De watertechnologiesector krijgt de komende tien jaar een steun in de rug met het Groeiplan Watertechnologie. Het programma moet een belangrijke impuls geven aan de innovatiekracht, groei en export van de sector. Maar wat het initiatief óók brengt is een niet eerder vertoonde samenwerking tussen 600 partijen in de watersector. “We hebben elkaar gevonden. Dat is misschien nog wel het belangrijkste.”


door Bert Westenbrink | Beeld Blueice


Er wordt al jaren gewerkt aan het programma waarmee de sector wil aanhaken bij het Nationaal Groeifonds, aanvankelijk bekend als het Wopke-Wiebesfonds. Tussen 2021 en 2025 kent het fonds 20 miljard euro toe aan projecten die de innovatie en daarmee de ‘duurzame economische groei’ in Nederland moeten stimuleren. De watertechnologiesector diende in 2021 een groeiplan in voor een totaalbedrag van 850 miljoen euro aan investeringen in onderzoek, innovatie en implementatie. Dat was te ambitieus. De adviescommissie die oordeelde over de aanvragen wilde een flinke afslanking.

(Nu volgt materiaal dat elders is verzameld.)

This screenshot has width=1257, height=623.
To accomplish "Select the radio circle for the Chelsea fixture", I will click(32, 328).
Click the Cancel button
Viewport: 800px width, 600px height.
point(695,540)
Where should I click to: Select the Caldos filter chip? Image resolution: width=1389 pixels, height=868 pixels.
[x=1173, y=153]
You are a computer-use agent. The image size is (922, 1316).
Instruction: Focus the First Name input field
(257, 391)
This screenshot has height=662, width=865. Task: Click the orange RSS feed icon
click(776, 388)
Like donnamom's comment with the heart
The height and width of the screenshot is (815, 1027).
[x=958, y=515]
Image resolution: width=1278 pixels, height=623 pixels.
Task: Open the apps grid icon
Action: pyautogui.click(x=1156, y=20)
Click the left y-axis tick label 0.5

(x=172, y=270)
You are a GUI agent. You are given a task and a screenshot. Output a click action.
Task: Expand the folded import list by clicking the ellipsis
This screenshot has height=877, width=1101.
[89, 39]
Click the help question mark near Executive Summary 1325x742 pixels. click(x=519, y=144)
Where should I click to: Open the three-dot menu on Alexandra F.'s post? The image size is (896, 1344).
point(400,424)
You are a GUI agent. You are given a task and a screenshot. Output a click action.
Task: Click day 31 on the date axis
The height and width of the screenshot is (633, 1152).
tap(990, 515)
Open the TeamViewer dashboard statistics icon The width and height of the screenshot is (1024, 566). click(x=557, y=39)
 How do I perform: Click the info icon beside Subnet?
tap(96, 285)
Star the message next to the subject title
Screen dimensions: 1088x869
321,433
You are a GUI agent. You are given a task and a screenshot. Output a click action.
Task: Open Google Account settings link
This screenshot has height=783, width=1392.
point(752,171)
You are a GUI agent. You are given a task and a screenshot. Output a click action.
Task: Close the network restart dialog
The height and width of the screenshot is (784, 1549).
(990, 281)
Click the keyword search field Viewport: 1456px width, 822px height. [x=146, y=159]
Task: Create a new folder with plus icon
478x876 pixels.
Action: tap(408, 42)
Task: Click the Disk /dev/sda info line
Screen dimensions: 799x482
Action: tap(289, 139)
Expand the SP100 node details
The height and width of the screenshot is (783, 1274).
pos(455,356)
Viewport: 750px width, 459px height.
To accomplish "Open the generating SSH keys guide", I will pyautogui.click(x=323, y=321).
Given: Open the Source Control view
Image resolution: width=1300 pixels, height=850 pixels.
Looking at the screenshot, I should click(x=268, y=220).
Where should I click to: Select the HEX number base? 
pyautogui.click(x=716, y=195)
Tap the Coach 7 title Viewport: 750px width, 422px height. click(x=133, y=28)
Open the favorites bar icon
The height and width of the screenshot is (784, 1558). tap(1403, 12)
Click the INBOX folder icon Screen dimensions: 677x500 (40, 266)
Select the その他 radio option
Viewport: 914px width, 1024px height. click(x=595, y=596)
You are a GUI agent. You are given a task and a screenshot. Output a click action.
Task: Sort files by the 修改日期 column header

Het betekende sleutelen, schaven, schrappen en focus aanbrengen. De aangepaste versie kreeg in april 2022 onder voorbehoud groen licht. De adviescommissie onder voorzitterschap van Jeroen Dijsselbloem miste onder meer ‘een heldere focus op verdienvermogen’, maar er werd wel alvast 135 miljoen euro uit het Groeifonds gereserveerd voor het Groeiplan Watertechnologie. Het consortium van 600 partijen dat zich achter het initiatief had geschaard wekte veel vertrouwen bij de adviescommissie: “Sterk en divers samengesteld.”